Come nightfall, Dunn found himself in one piece but expected his captors to kindle a torture fire. He waited and waited, but it didn’t come. The Comanches continued to treat the red-haired sheepherder with surprising gentleness. Still, when Dunn saw a chance to bolt a few weeks later, he didn’t hesitate. He survived the long trek back to the settlements and by mid-March had enlisted in Hays’ Ranger company. Nichols related Dunn’s account that the Comanches had “neither tortured, kilt nor ate him alive, which he expected them to do.” But, Nichols added, “He [Dunn] said that they came within an ace of drowning him in the river while attempting to wash the red off his hair, which they [had] taken to be paint. He said they would scrub his head with sand and water for hours at a time.”
Like his comrade Luckey, Dunn would also take a wound at Bandera Pass a few months later but would live to fight again beside Captain Jack Hays and survive several more narrow escapes as a Texas Ranger. For instance, on August 12, 1844, a small party of Comanches attacked Dunn and three other Rangers taking a swim in the Nueces River. Dunn and a fellow bather, stark naked, recovered their mounts and rode the 120 miles to San Antonio, arriving badly sunburned but with their scalps intact.

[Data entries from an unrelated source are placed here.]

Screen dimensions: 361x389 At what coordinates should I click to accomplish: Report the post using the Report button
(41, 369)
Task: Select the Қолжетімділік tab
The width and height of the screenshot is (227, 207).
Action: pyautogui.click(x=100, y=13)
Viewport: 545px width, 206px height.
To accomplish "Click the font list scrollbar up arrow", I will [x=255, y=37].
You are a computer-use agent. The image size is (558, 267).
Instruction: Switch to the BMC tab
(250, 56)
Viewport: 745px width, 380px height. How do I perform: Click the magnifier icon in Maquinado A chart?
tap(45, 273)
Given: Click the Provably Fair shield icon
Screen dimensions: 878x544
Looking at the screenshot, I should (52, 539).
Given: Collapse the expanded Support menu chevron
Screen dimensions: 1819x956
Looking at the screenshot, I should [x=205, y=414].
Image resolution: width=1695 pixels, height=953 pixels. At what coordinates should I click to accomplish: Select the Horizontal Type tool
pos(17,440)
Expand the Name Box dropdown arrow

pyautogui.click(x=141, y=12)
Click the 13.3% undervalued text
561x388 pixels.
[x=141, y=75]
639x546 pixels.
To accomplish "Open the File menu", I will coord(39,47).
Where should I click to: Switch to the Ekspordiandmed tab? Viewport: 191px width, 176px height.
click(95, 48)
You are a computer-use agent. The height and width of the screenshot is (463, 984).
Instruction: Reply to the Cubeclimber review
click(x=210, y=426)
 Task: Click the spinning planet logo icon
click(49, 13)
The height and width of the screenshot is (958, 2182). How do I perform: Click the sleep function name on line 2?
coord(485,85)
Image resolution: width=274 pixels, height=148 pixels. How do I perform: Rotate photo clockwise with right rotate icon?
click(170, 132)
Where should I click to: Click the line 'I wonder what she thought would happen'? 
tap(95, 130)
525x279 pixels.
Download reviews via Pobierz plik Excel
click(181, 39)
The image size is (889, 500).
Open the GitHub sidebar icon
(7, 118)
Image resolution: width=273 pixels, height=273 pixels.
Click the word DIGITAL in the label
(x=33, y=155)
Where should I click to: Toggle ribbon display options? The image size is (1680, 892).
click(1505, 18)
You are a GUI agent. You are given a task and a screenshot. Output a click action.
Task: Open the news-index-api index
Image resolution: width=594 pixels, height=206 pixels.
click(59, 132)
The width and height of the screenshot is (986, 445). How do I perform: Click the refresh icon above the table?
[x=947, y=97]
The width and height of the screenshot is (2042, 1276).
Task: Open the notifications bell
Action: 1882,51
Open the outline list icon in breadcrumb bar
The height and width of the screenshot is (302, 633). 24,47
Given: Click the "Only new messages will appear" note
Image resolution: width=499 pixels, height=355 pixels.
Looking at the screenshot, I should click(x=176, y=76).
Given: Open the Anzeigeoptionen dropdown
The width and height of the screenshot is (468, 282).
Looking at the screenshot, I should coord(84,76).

Today, the ford at the Pinta Trail Crossing of the Guadalupe sits in the shadow of a modern highway bridge supporting Sisterdale Road/FM 1376 (FM is Texas speak for a farm-to-market road), which spans the dozen miles between Boerne and the country hamlet of Sisterdale. The old trace of the trail still leads down to the ford, while the north bank climbs to the trim white property fence of a horse farm.
Wayne Austerman, historian at the U.S. Army Medical Department Center & School at Fort Sam Houston, Texas, often writes about Texas military history for Wild West. Austerman conducts staff rides for Army officers at a dozen Texas battle sites. Much of the information for this article comes from the “Instructor’s Guide for the Pinta Trail Crossing Staff Ride,” a publication of AMEDDCS. Suggested for further reading: Border Wars of Texas, by James T. DeShields, and Rangers and Pioneers of Texas, by A.J. Sowell.